Não defendo o palavrão usado em contextos de briga, para ofender, ameaçar ou constranger. O palavrão nunca deve ser aplicado para desqualificar o trabalho ou a conduta de uma pessoa ou para tentar obrigar alguém a fazer o que não quer.

 

Por outro lado, quando o palavrão surge num contexto mais lúdico, ele pode se reverter em um meio de tocar o campo do real, um meio de nos fazer sentir, vibrar e saborear as palavras como se elas fossem brigadeiro quente, raspado da panela com colher de pau, e não apenas meras convenções.

 

Semioticamente falando, palavras são símbolos pois não apresentam uma relação de semelhança com os objetos que representam como os ícones, nem possuem uma relação de proximidade com os objetos que representam como os índices. Símbolos são convenções pois a relação entre eles e os objetos que representam é arbitrária.

 

O palavrão de forma semelhante às onomatopeias promove algo no corpo. Falados em contextos amistosos, o palavrão provoca o riso, promove a cumplicidade, sensualiza , ameniza o drama, expõe o ridículo da vida tornando-a mais leve.

Em uma situação analítica, por exemplo. Alguém lamenta aos prantos o fim de um relacionamento. O psicanalista se refere ao parceiro que deixou o analisando com um nome chulo e cômico.
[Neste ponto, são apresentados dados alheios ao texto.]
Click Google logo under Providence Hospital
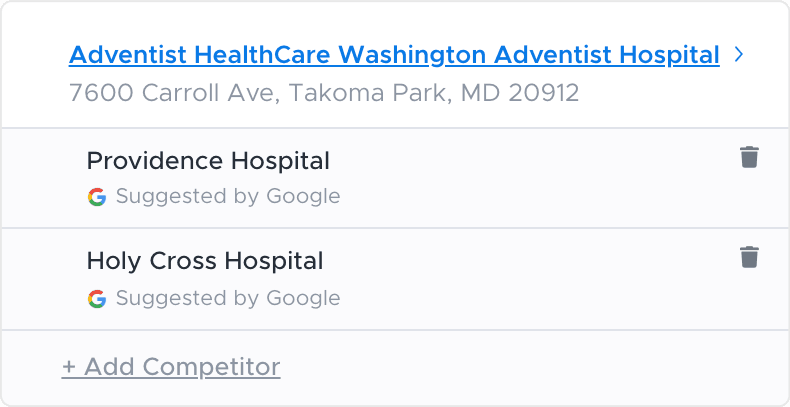The image size is (790, 407). point(97,197)
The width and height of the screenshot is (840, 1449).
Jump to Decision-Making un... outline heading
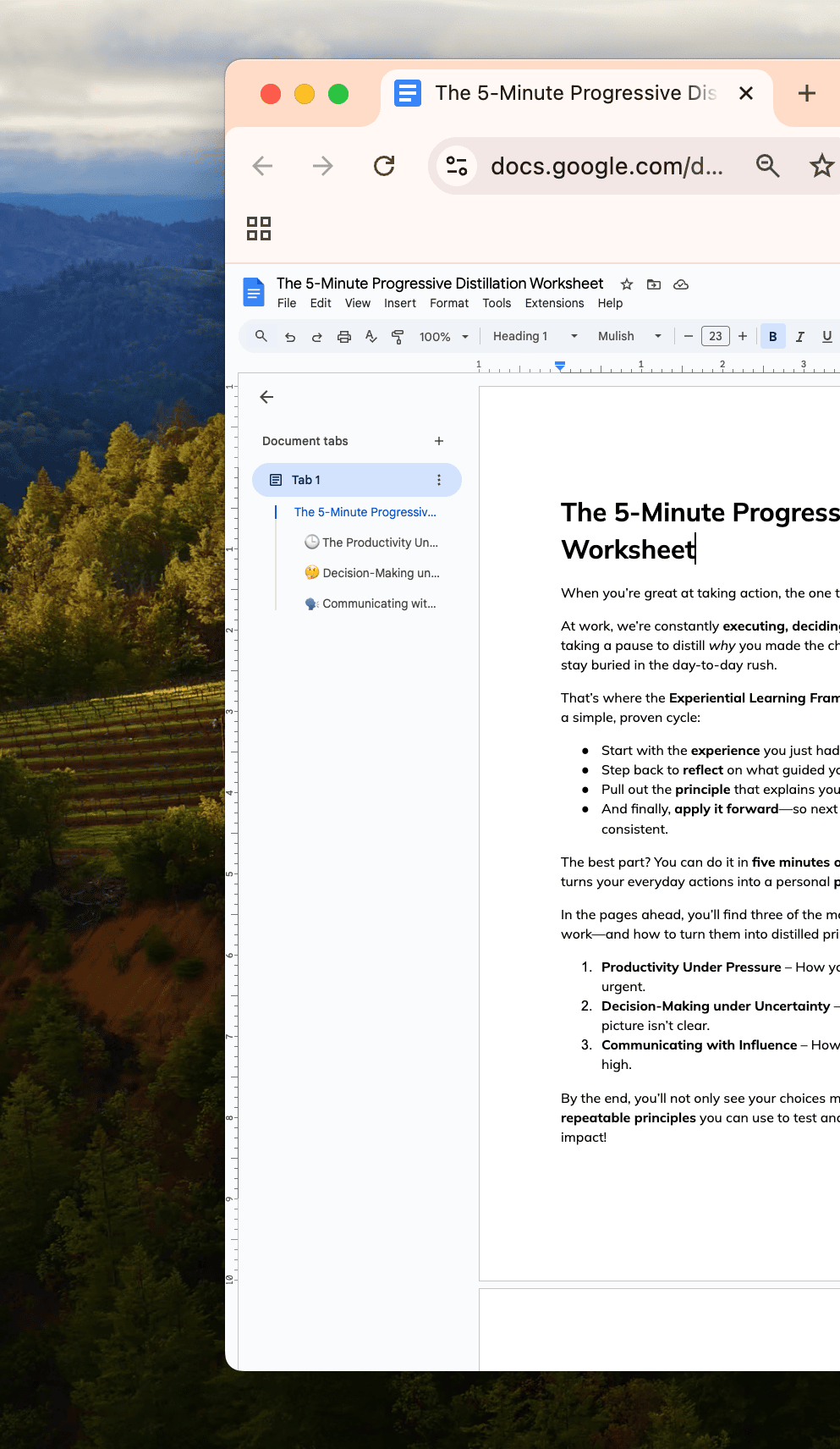pos(381,573)
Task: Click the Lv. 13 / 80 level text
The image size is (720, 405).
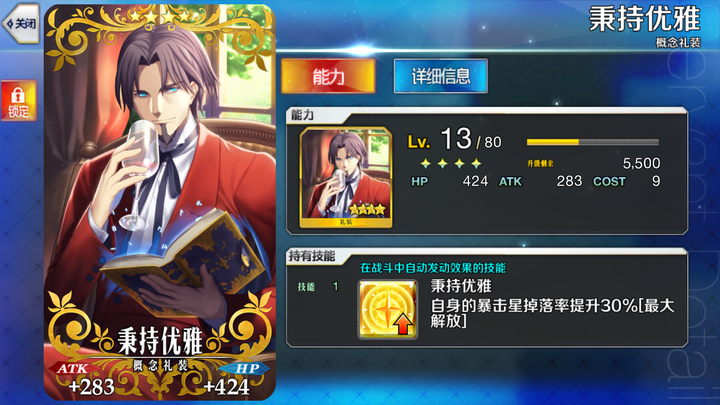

O analisando ri mesmo se sentindo infeliz, com lágrimas nos olhos.

 

De alguma forma , o drama foi relativizado, o lado ridículo de sofrer por alguém que não nos quer e que não soube conduzir a situação vem à tona.

 

Quando fazemos um elogio mais formal, como por exemplo, “Seu trabalho ficou maravilhoso” ou “Fulana é uma profissional exemplar”, atingimos o objetivo de expressar uma boa opinião, mas por outro lado, o palavrão tem muito mais força pois ultrapassa qualquer protocolo para expressar o quanto realmente gostamos de algo ou de alguém.